### Exercise data
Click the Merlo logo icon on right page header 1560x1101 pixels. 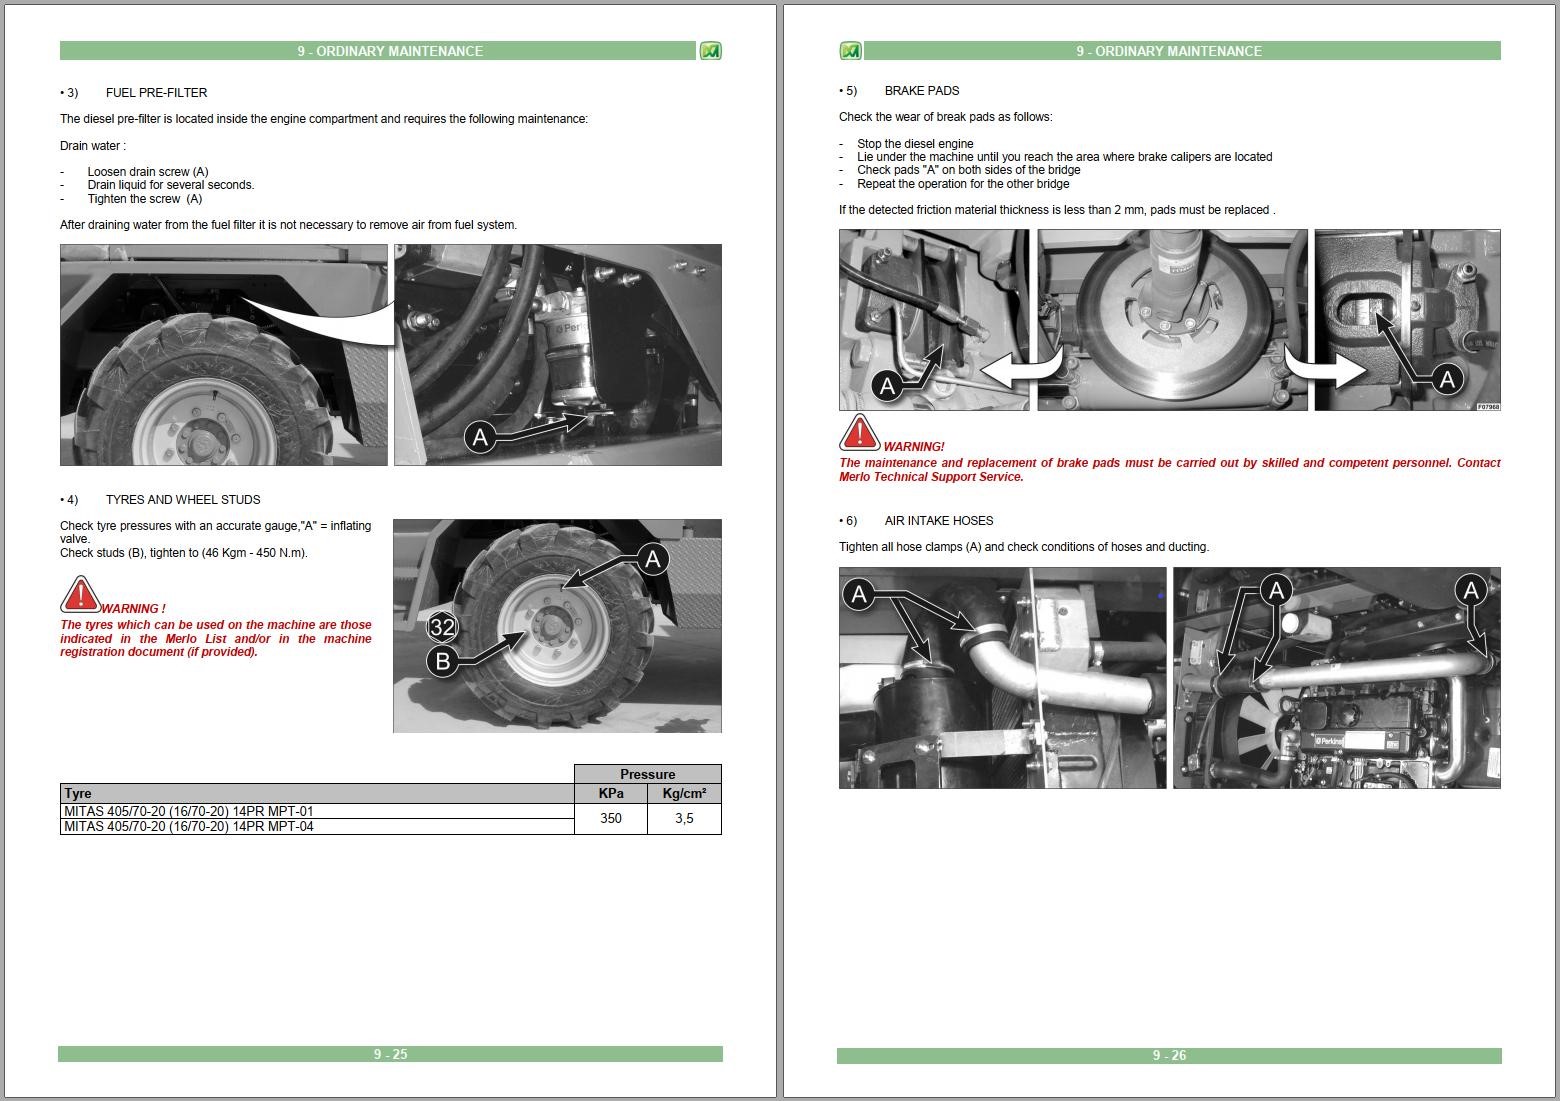click(x=850, y=51)
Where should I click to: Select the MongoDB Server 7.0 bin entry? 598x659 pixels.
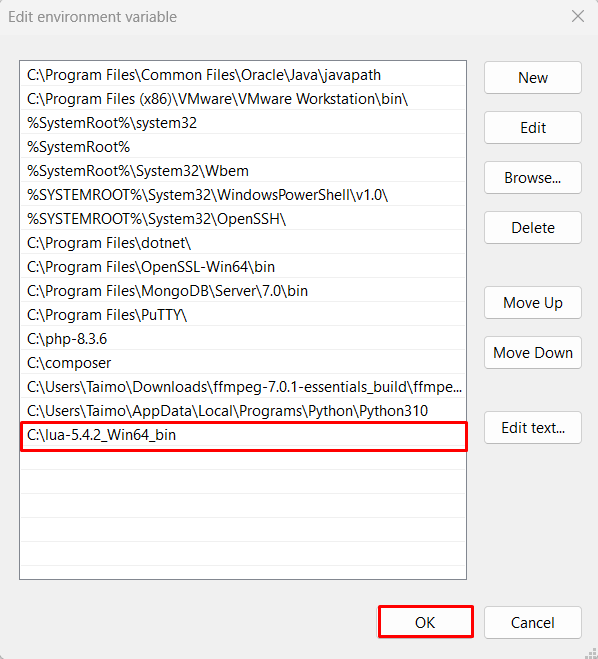(x=243, y=291)
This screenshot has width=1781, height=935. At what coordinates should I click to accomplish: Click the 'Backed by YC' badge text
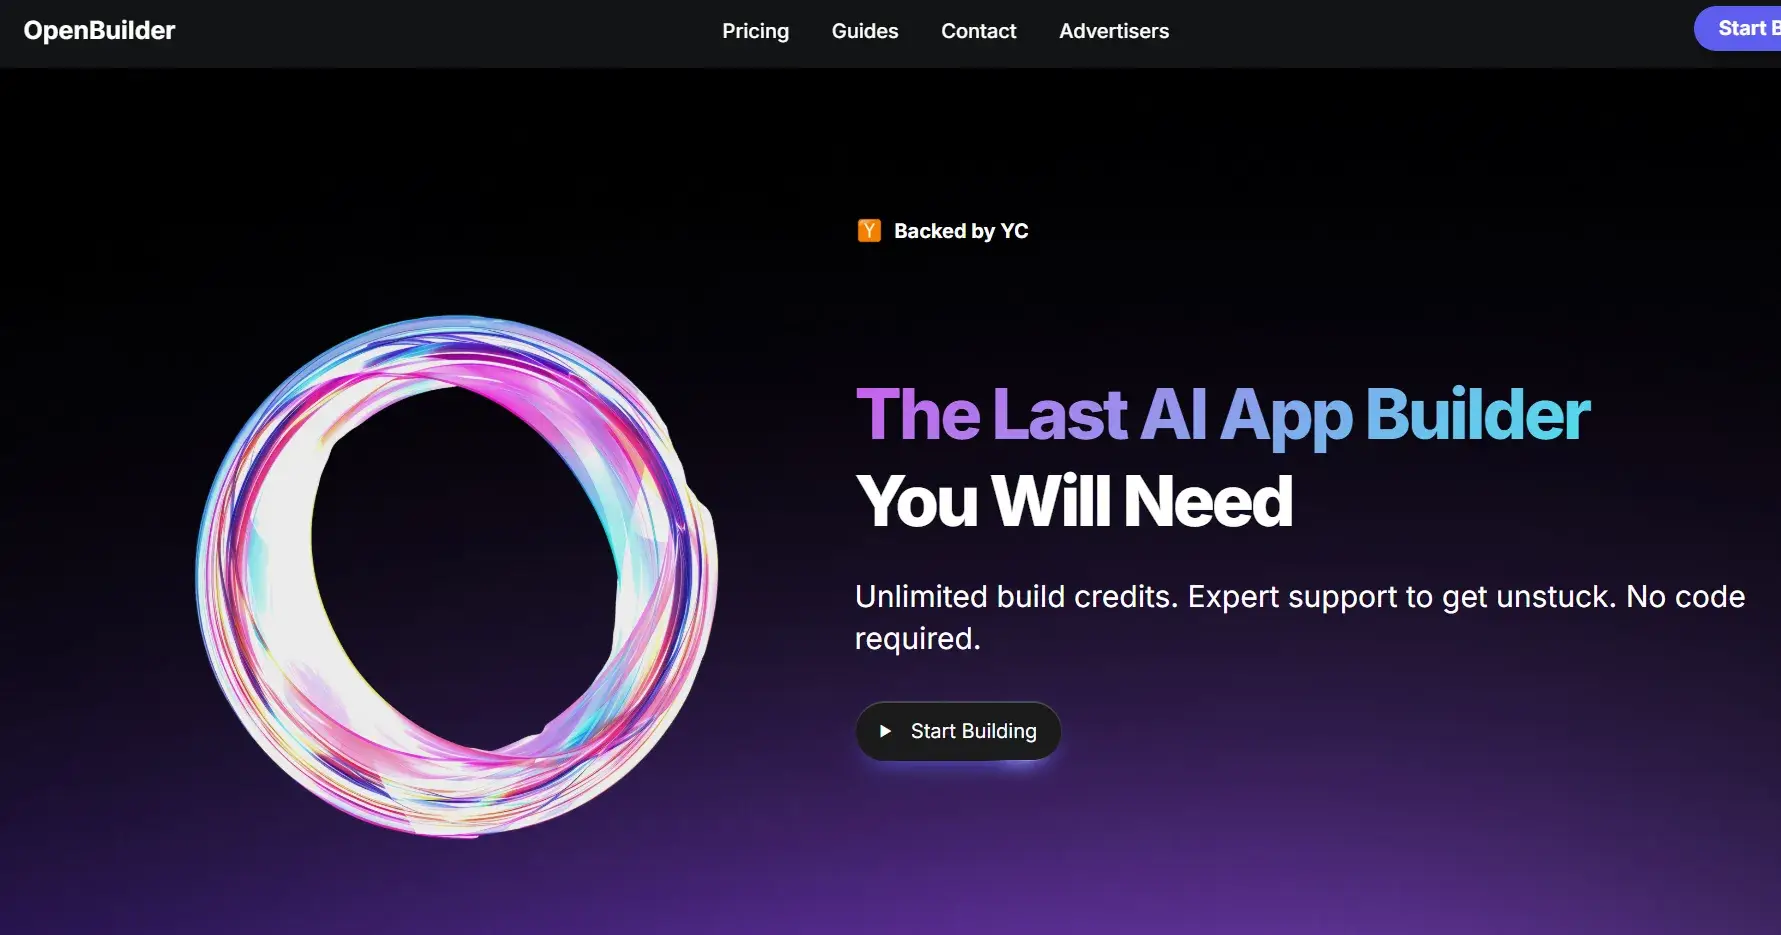(x=961, y=231)
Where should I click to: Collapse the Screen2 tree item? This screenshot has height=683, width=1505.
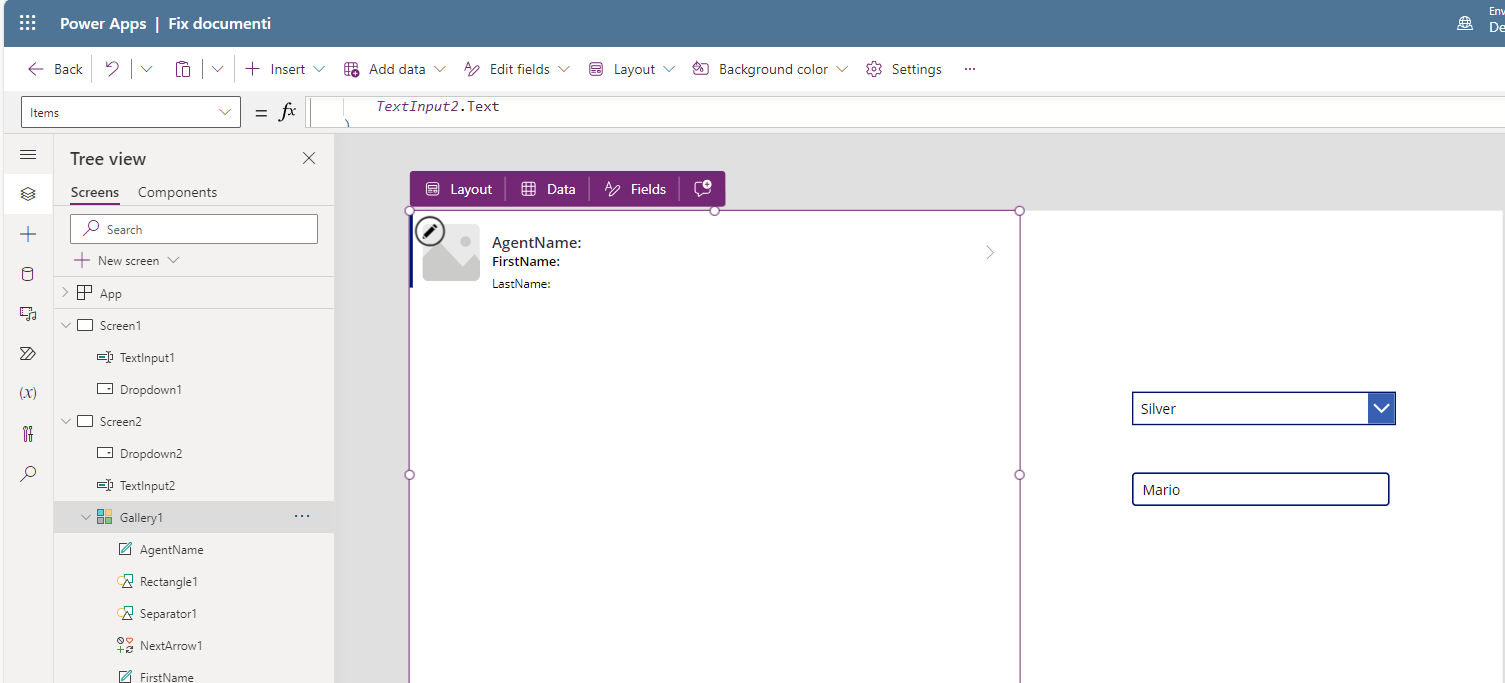click(66, 421)
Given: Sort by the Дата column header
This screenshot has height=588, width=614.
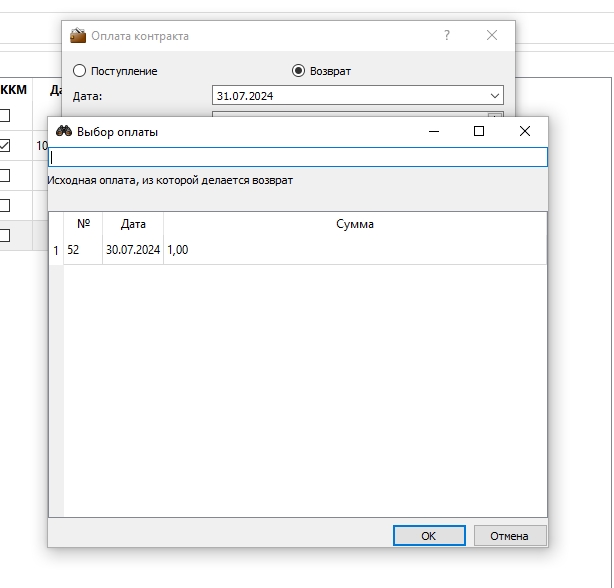Looking at the screenshot, I should pos(133,224).
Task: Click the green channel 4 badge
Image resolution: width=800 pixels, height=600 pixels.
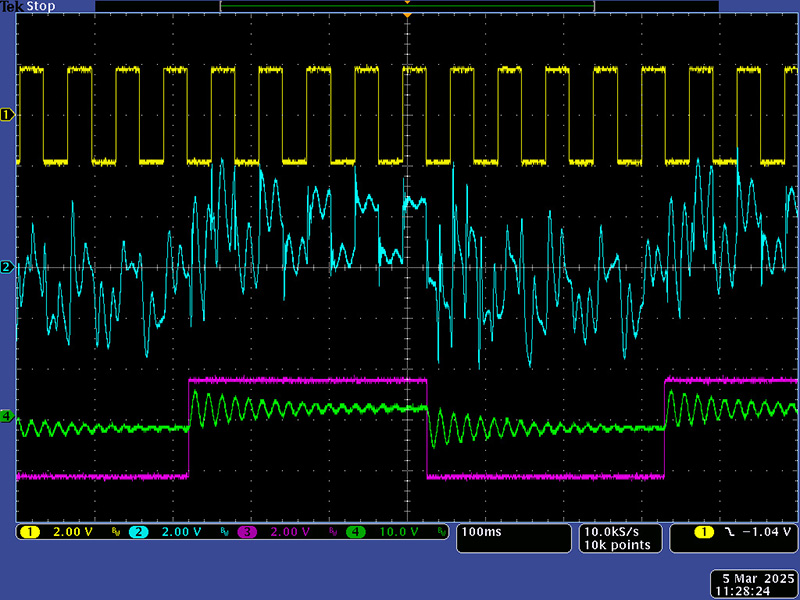Action: pos(355,532)
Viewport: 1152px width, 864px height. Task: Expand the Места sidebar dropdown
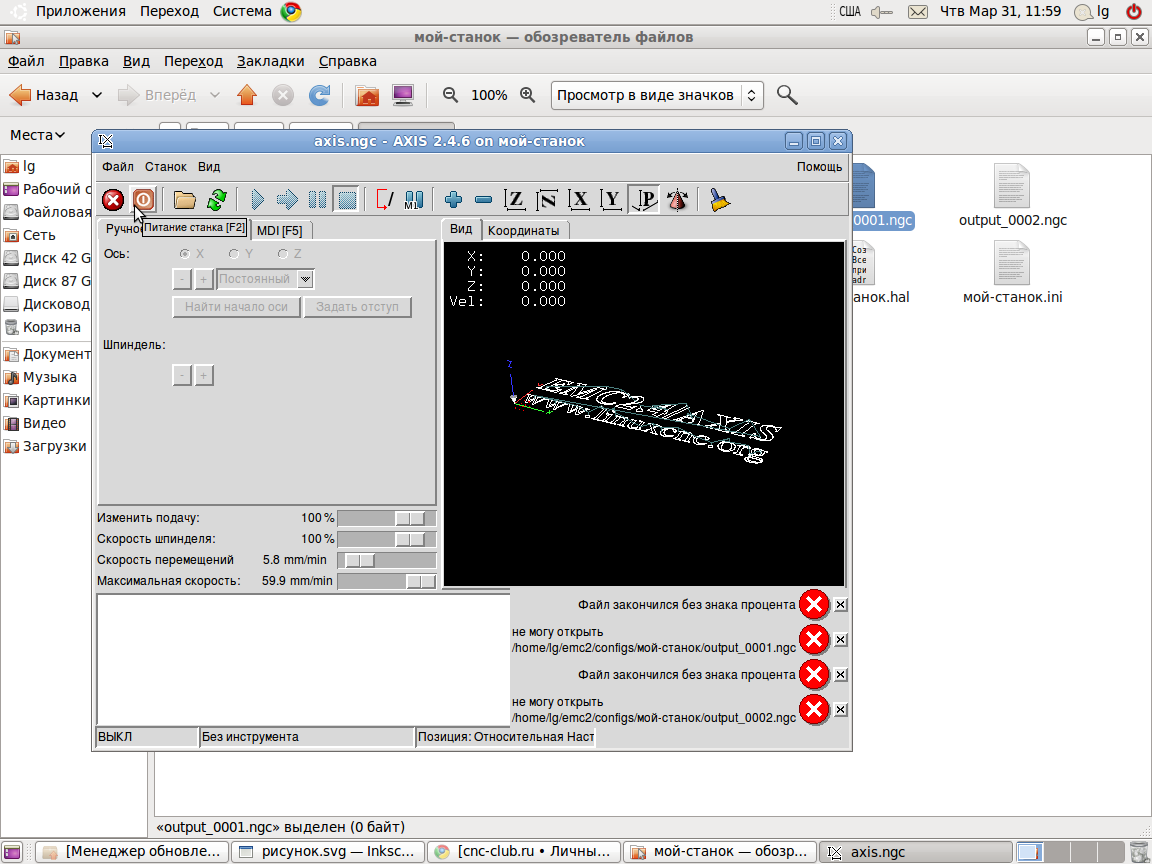(x=38, y=135)
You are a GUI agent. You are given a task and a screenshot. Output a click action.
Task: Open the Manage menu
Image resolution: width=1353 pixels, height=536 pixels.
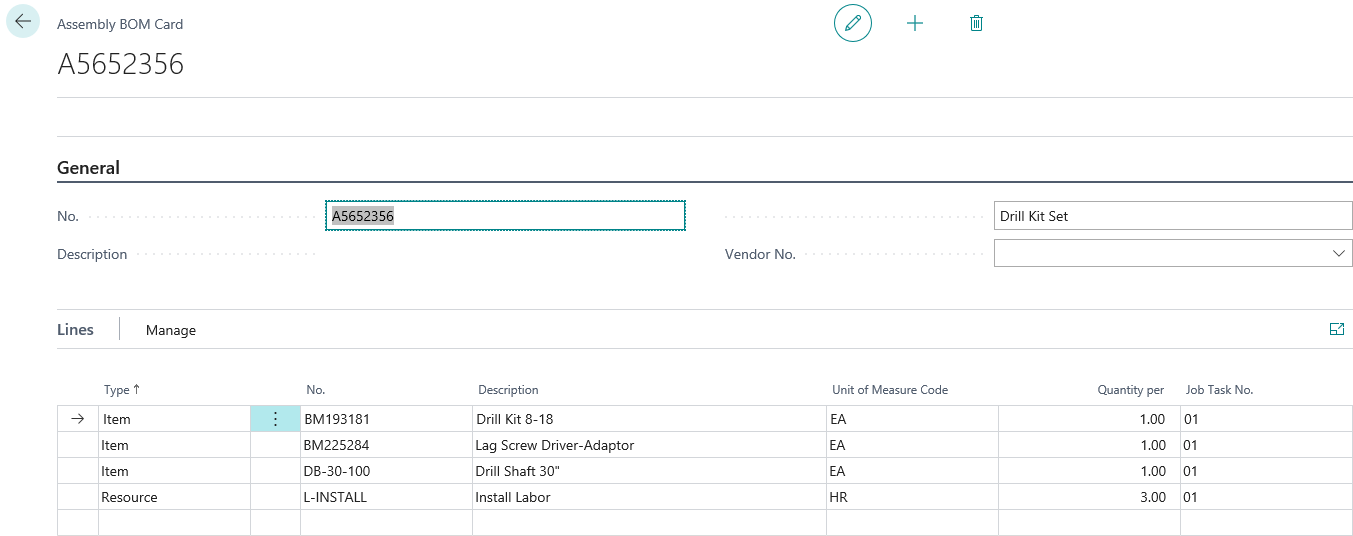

### Exercise objective
Which lines of the records contain the word "Where"? Return each of those lines in full.

### Expected output
Where should I click to: Select the MongoDB Server 7.0 bin entry? 598x659 pixels.
Where should I click to: Collapse the Screen2 tree item? This screenshot has height=683, width=1505.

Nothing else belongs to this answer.